Tuesday, November 29, 2005

Motiv aus dem Film Hoffest


Kamera: Michael Kotschi
Hauptdarsteller: Romanus Fuhrmann

Hoffest, ein Berliner Monolog

Der Theatertext Berlin Stadtbahn von Volker Lüdecke beinhaltet den Monolog Hoffest
Copyright und Aufführungsrechte liegen beim Autor. Kontakt: volker.luedecke@yahoo.de

Textfassung:  
HOFFEST

Klint, schlafend im Bett. Neben dem Bett Bierdosen, Plastiktüten, Wecker. Sein Bierbauch hebt und senkt sich. In seinen Ohren stecken zerknüllte Taschentücher.
Klint wacht durch Hundegebell auf, schaltet eine Lampe an. Geräusche, Musik und lauter werdende Stimmen dringen durch die Wände des Mietshauses herein.

Klint:
Ein Nichts ist man, ein Nichts! Aber früh aufstehen soll ich. Der Hund da oben!
Schweißnass. Dreiuhr durch.
Morgen muss ich, darf ich nicht vergessen. Heute! Hundertachtundsiebzig Tage noch. Endlich Urlaub! Ich reise mit dem Flieger, raus und drüber weg. Schnauze, Mistvieh, Platz!
Hat eine Darmkolik, vermisst sein Herrchen.
Das war`s für diese Nacht: zwei Stunden Schlaf, acht Stunden Arbeit! Tierquäler! Lassen den Hund alleine, dass er weint.
Esst selber Dosenfutter! Hör auf zu jaulen, du stinkender Chappifresser!

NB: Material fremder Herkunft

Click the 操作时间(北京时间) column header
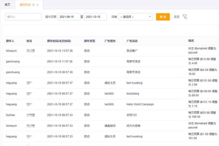The height and width of the screenshot is (146, 219). [59, 41]
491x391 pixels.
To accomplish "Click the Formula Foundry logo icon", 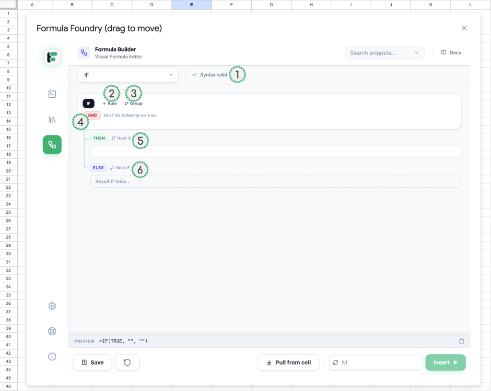I will tap(52, 58).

Klint setzt sich im Bett auf.


Klint: Ich zahle mehr als die da oben, und darf laut Mietvertrag kein Haustier halten. Seit Generationen hausen die über mir, machen Lärm! Aus Langeweile! Unkündbar!
Trampeln, toben sich aus. Kassieren Gelder, und kaufen Hundefutter! Schmarotzer! Hausbesitzer wäre ich auch gern. Mieten rauf, damit die ausziehen müssen!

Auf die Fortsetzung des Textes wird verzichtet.